Reading up on ductwork sound transmission mitigation, people were recommending adding the flexible connection you have at the plenum, plus some curved flexiduct just before the registers & returns, as being a good way of absorbing and stopping sound transmission through the ductwork.

Who knew sound and vibration could be such a challenge? All we want is the quiet sound of air movement but it takes some careful engineering and good installation.
I despise ductboard.
I always install metal ductwork, and i line the trunks with 2" fiberglass liner internally.
Absorbs all sounds, and fully insulates the ducts.
If the ducts are in conditioned space you can use 1/2" liner, strictly for sound mitigation.
 
There is an interesting issue with decreased ground loop pressurization and increased vibration with our system.

I found that when the pressure in the ground loops is lower than recommended specification, then vibration amplitude can increase in the ground loop pipes. The standard pressure for our pipe length is 50lbs and as it drops over time, vibration or the shaking of the pipes, can increase. When put back to 50lbs the amplitude of the pipe vibration decreases, they shake less.

To put this in perspective, these are minor, not massive vibrations but the frequency of the oscillation reduces with the correct higher pressure applied in the ground loop. The speed of the ground loop pump also directly effects this. The higher the system load, the faster the pump goes, which is normal behavior.

So every six months I have the recommended maintenance where the coil is cleaned, the ground loop water pressure is checked and adjusted (repressurized) plus diagnostic readings are taken with the WaterFurnace Aurora AID Tool Kit . Repressurizing the pipes reduces vibration and looking into the physics of this phenomena, there are some complicated factors at play, really beyond my grasp, but here is a good article summarizing some of the possible causes.

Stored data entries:
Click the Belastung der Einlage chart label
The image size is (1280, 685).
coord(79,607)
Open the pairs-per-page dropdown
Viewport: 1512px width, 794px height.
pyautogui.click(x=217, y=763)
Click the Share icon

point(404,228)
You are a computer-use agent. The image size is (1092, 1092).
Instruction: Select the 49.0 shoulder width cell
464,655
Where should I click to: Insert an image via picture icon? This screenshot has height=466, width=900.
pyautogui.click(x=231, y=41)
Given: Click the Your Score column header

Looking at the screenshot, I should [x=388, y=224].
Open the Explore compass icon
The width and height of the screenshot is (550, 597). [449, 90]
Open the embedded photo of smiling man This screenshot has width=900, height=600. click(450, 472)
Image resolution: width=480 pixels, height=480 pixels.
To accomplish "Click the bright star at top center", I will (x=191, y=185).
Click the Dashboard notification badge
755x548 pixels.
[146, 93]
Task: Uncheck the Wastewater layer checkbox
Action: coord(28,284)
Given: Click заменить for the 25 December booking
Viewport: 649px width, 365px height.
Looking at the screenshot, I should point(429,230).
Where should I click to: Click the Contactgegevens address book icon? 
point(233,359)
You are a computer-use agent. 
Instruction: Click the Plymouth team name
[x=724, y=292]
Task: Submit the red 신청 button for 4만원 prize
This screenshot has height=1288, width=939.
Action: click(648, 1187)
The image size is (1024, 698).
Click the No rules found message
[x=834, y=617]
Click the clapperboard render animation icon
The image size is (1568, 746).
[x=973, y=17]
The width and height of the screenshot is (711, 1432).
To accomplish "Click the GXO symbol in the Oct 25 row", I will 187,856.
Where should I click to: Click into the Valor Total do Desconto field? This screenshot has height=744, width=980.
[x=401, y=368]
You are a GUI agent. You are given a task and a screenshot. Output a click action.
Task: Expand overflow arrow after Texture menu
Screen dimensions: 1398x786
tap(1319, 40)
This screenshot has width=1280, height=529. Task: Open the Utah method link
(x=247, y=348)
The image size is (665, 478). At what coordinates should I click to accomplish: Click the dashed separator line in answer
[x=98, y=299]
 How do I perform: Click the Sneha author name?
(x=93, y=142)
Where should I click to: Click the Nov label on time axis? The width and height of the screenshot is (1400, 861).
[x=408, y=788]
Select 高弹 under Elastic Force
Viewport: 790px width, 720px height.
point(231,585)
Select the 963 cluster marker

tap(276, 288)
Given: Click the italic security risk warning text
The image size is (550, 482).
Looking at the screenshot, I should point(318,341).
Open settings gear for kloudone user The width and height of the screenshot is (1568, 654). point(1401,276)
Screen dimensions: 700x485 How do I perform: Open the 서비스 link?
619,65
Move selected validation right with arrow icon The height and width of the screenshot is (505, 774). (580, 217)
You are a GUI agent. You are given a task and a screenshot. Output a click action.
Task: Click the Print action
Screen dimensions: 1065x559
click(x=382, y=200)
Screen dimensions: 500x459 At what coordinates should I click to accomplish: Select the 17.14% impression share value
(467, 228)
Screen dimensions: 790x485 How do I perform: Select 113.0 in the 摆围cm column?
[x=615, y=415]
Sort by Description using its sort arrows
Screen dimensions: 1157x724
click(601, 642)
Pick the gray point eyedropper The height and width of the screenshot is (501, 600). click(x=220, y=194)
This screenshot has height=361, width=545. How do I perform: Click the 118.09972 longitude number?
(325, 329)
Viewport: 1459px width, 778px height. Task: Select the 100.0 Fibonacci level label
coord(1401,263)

» EXERCISE DETAILS: Please return the full passage on duct noise and ground loop vibration word for word. The rows have no part in this.

» ANSWER SPACE:
Reading up on ductwork sound transmission mitigation, people were recommending adding the flexible connection you have at the plenum, plus some curved flexiduct just before the registers & returns, as being a good way of absorbing and stopping sound transmission through the ductwork.

Who knew sound and vibration could be such a challenge? All we want is the quiet sound of air movement but it takes some careful engineering and good installation.
I despise ductboard.
I always install metal ductwork, and i line the trunks with 2" fiberglass liner internally.
Absorbs all sounds, and fully insulates the ducts.
If the ducts are in conditioned space you can use 1/2" liner, strictly for sound mitigation.
 
There is an interesting issue with decreased ground loop pressurization and increased vibration with our system.

I found that when the pressure in the ground loops is lower than recommended specification, then vibration amplitude can increase in the ground loop pipes. The standard pressure for our pipe length is 50lbs and as it drops over time, vibration or the shaking of the pipes, can increase. When put back to 50lbs the amplitude of the pipe vibration decreases, they shake less.

To put this in perspective, these are minor, not massive vibrations but the frequency of the oscillation reduces with the correct higher pressure applied in the ground loop. The speed of the ground loop pump also directly effects this. The higher the system load, the faster the pump goes, which is normal behavior.

So every six months I have the recommended maintenance where the coil is cleaned, the ground loop water pressure is checked and adjusted (repressurized) plus diagnostic readings are taken with the WaterFurnace Aurora AID Tool Kit . Repressurizing the pipes reduces vibration and looking into the physics of this phenomena, there are some complicated factors at play, really beyond my grasp, but here is a good article summarizing some of the possible causes.